Inside the vessel, below deck, too many men, too close. Sweat and grime and noise – but even then, you’re too cold and have been for months and months. The food is bad and the days monotonous. Outside, blinding whiteness and the unreal beauty of the Northern Lights. Also, a creature with an uncanny knack of attacking when it is smartest and doing the most damage. Last time, it was your mate to the left that was killed; next time, it might be you. Will you ever make it back home, or is the best you can hope for a quick, clean death?
On paper, The Terror would seem to be a very different beast from what it actually is. The series, like the novel it adapts, takes Captain Franklin’s Arctic expedition of 1845-48 that, most likely, ended in disaster and death, and then adds a generous helping of supernatural horror. It sounds like a setup for perfect pulp – but that’s not what The Terror strives to be.
Instead, The Terror (whose writer, David Kajganich, worked on the recent Suspiria remake) isn’t all that interested in mixing manly nautical derring-do with the gory action of a creature feature. Outright horror isn’t what makes it tick; instead, what drives it is mounting existential dread, and the series delivers this feeling better than almost anything else I’ve watched. It is also the first genre series I’ve watched in a long time that didn’t feel like it extended over ten episodes because that’s just how long a TV series has to be in the age of prestige television.
The Terror begins its story at the very end, letting us know with some certainty that things wouldn’t end well for HMS Erebus, HMS Terror and their crews. That sort of foreshadowing can work well, but it can also kill a story dramatically: if the audience already knows that the characters they’re about to get to know are doomed, they may not engage emotionally. Why get your heart broken by coming to care about characters who are already dead, so to speak? However, it is the care that The Terror puts into its world and characters that makes them deserving of our sympathy – though the series also makes the viewers work to meet them halfway. The cast of The Terror is large, and for several episodes I confess I found it difficult to call several of the characters anything other than “The one from Mad Men“, “The one who played Julius Caesar in Rome” or “The one who had Voldemort stuck to the back of his head.” In this respect, the series and its dramatis personae surprisingly turns out not to be a hundred miles removed from, say, The Wire: you are expected to do some homework in order to get the most out of it.
The Terror repays its audience’s patience manifold, though, and on many levels. Its detailed depiction of life on board a navy vessel is as fascinating as it was in Peter Weir’s underappreciated 2003 film Master and Commander, and while the characters are depicted with often subtle, quiet brushstrokes, many of them soon become compelling: the haughty Sir John Franklin (Ciarán Hinds) and his right-hand man James Fitzjames (Tobias Menzies, better than in anything since he and Hinds starred in Rome together), the pessimist Francis Crozier (Jared Harris) whose captaincy of HMS Terror first risks becoming its downfall and then proves to be the main reason why the men under his command survive as long as they do.

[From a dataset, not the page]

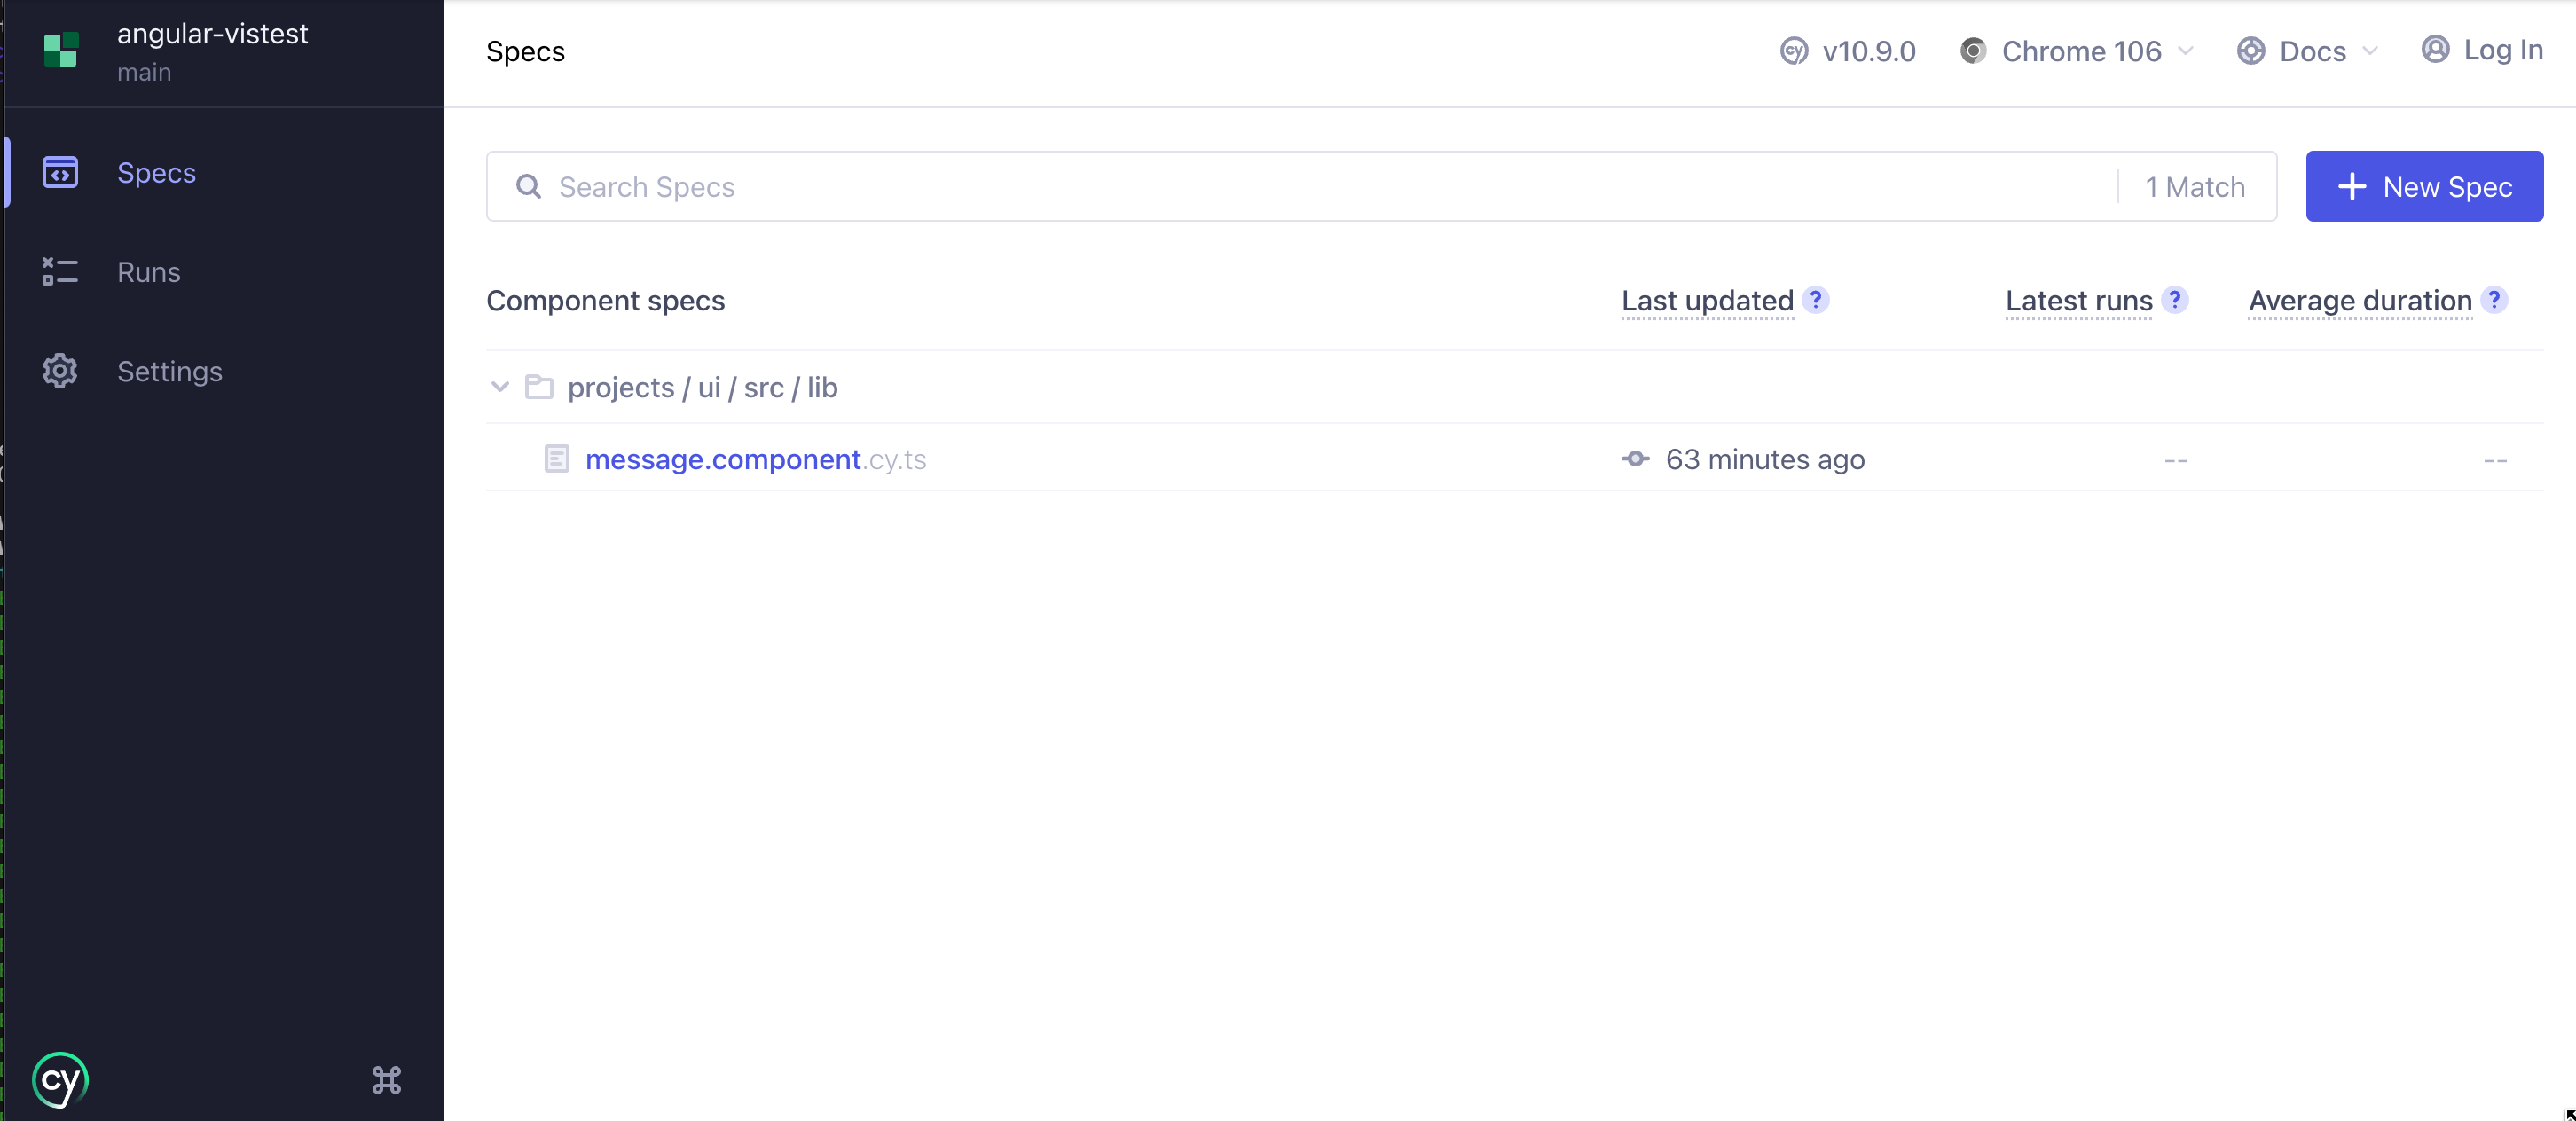The height and width of the screenshot is (1121, 2576).
Task: Open the keyboard shortcuts command icon
Action: (x=386, y=1080)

The lower ranks are equally well cast, in particular Paul Ready as the caring, humane Dr. Goodsir and Adam Nagaitis as Cornelius Hickey, a crewman whose considerable smarts belie a more troubling streak. What is especially intriguing is how in a cast composed of almost exclusively men, many of them do not conform to traditional ideas of masculinity, in particular the characters that end up most central to the narrative. (There is one central female character, played by Nive Nielsen with strength, great presence and expressiveness.) The characters the audience comes to care for most are by and large not distinguished by supposedly manly qualities but by their empathy and sacrifice.
The men aboard HMS Erebus and HMS Terror soon find themselves in a struggle with various forces, first and foremost the alien, implacable Arctic, an environment that is not made for human beings, in particular Europeans raised on notions of empire and dominion that turn out to be laughable in the face of the harshest conditions that nature can muster. However, after the expeditioners accidentally kill an Inuit shaman they encounter, they begin to be stalked by a more unexplainable nemesis that picks them off one by one.
It is the supernatural element that I’ve seen criticised most often in reviews of The Terror, and there is something to the argument that the series didn’t need a demonic adversary, seeing how its characters are already besieged by their environment as much as by other dangers based on details of the expedition confirmed by historians – and men who find themselves starving and going mad in the merciless white of the Arctic are rarely the safest people to be around either. At the same time, the supernatural antagonist can arguably be read as a symbolic embodiment both of the forces the British expedition find themselves fighting and of their own flaws and wrongdoings.
Where The Terror could have become the kind of adventure yarn that could have been written in the century the story is set in, the horrors the crewmen are up against are finally more metaphysical. The series tells a story how easily human beings who find themselves in exceptionally hostile situations can lose their humanity – and how some can uphold it, even in the face of an environment that can destroy a man’s soul as readily as it destroys his body.